The Out-of-Order Engine – Renaming and Scheduling
Merom’s microarchitecture out-of-order engine generally resembles Yonah but with more resources. As Figure 5 below shows, they share many of the same structures, including the Register Alias Table, the Allocator, and Reorder Buffer. However, all of these structures have been enlarged to support more in-flight instructions and better exploit ILP.

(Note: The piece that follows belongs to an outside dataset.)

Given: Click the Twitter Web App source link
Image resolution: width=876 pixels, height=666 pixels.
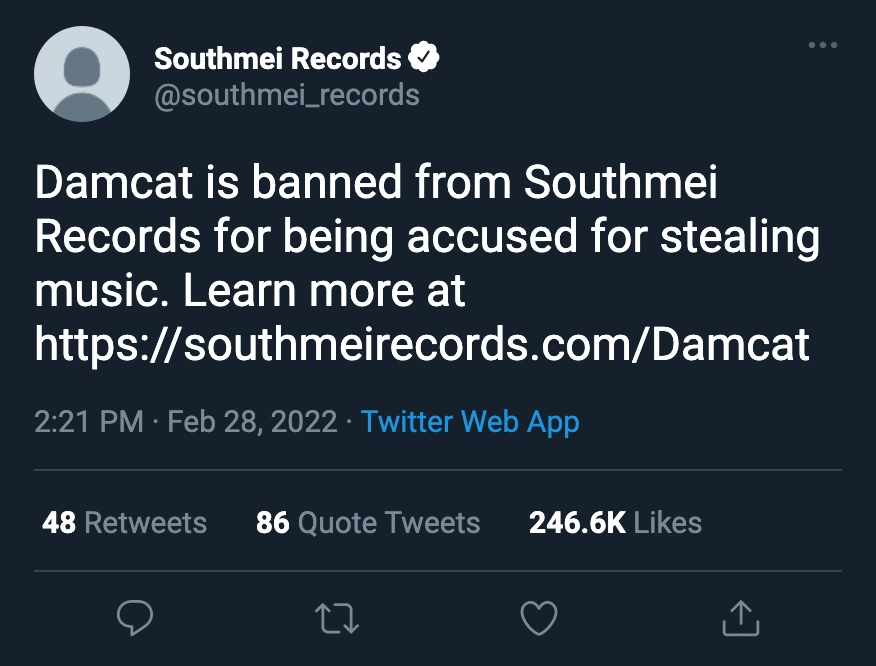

Figure 5 – Out-of-Order Engine Comparison
Both the P4 and Yonah have a maximum throughput of 3 uops/cycle, while Merom is designed to handle 4 uops/cycle, as Figure 6 shows. As a point of reference, the P4 ROB is 126 entries, Dothan (and probably Yonah as well) has >40 entries, compared to 96 entries for Merom. In fact, Merom has more out-of-order resources relative to all other recent designs. The ratio of ROB entries to peak instructions in flight is around 1.7 for Merom, which compares favorably to the 90nm P4 (1.4 ROB/instructions), and the appropriate figure for Yonah, which I have been asked not to share.
The reservation stations are also much larger for Merom than the Pentium M; 32 entries instead of 24. A comparison to the P4 is a little more difficult, since it uses distributed schedulers rather than reservation stations. The P4 has a total of 46 scheduler slots, 8 for the memory units, and 38 for the ALUs and FPUs.